-------- Provided data
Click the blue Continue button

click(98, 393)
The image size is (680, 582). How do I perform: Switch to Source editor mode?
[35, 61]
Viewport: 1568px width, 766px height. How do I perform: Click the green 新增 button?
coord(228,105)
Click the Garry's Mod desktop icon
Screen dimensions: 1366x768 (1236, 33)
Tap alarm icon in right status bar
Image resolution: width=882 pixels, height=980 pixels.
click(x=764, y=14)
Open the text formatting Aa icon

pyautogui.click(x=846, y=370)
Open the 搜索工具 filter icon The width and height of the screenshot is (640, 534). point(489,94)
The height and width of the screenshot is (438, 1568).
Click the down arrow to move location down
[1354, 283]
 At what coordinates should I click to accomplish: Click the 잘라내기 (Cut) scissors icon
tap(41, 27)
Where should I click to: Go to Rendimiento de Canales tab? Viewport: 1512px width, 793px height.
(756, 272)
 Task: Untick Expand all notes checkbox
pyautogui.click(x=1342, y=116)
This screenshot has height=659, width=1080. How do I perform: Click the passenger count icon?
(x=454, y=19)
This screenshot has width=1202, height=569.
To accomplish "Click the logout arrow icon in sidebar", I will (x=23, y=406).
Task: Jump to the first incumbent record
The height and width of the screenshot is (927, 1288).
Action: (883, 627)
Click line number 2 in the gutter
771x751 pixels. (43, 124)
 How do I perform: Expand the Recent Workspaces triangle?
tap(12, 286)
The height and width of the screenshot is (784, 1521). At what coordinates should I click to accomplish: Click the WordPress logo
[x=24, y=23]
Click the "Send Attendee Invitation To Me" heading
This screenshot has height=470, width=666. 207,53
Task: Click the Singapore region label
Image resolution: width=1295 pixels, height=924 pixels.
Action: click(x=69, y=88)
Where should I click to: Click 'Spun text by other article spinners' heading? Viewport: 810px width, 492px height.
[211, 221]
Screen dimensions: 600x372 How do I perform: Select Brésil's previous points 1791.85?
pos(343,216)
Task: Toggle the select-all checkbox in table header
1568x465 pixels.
----------------
**Exercise prompt:**
Copy out every row above word for word, changing nothing.

**Answer for the task:**
Click the blue Continue button

click(98, 393)
The image size is (680, 582). How do I perform: Switch to Source editor mode?
[35, 61]
Viewport: 1568px width, 766px height. How do I perform: Click the green 新增 button?
coord(228,105)
Click the Garry's Mod desktop icon
Screen dimensions: 1366x768 (1236, 33)
Tap alarm icon in right status bar
Image resolution: width=882 pixels, height=980 pixels.
click(x=764, y=14)
Open the text formatting Aa icon

pyautogui.click(x=846, y=370)
Open the 搜索工具 filter icon The width and height of the screenshot is (640, 534). point(489,94)
The height and width of the screenshot is (438, 1568).
Click the down arrow to move location down
[1354, 283]
 At what coordinates should I click to accomplish: Click the 잘라내기 (Cut) scissors icon
tap(41, 27)
Where should I click to: Go to Rendimiento de Canales tab? Viewport: 1512px width, 793px height.
(756, 272)
 Task: Untick Expand all notes checkbox
pyautogui.click(x=1342, y=116)
This screenshot has height=659, width=1080. How do I perform: Click the passenger count icon?
(x=454, y=19)
This screenshot has width=1202, height=569.
To accomplish "Click the logout arrow icon in sidebar", I will (x=23, y=406).
Task: Jump to the first incumbent record
The height and width of the screenshot is (927, 1288).
Action: (883, 627)
Click line number 2 in the gutter
771x751 pixels. (43, 124)
 How do I perform: Expand the Recent Workspaces triangle?
tap(12, 286)
The height and width of the screenshot is (784, 1521). At what coordinates should I click to accomplish: Click the WordPress logo
[x=24, y=23]
Click the "Send Attendee Invitation To Me" heading
This screenshot has height=470, width=666. 207,53
Task: Click the Singapore region label
Image resolution: width=1295 pixels, height=924 pixels.
Action: click(x=69, y=88)
Where should I click to: Click 'Spun text by other article spinners' heading? Viewport: 810px width, 492px height.
[211, 221]
Screen dimensions: 600x372 How do I perform: Select Brésil's previous points 1791.85?
pos(343,216)
Task: Toggle the select-all checkbox in table header
1568x465 pixels.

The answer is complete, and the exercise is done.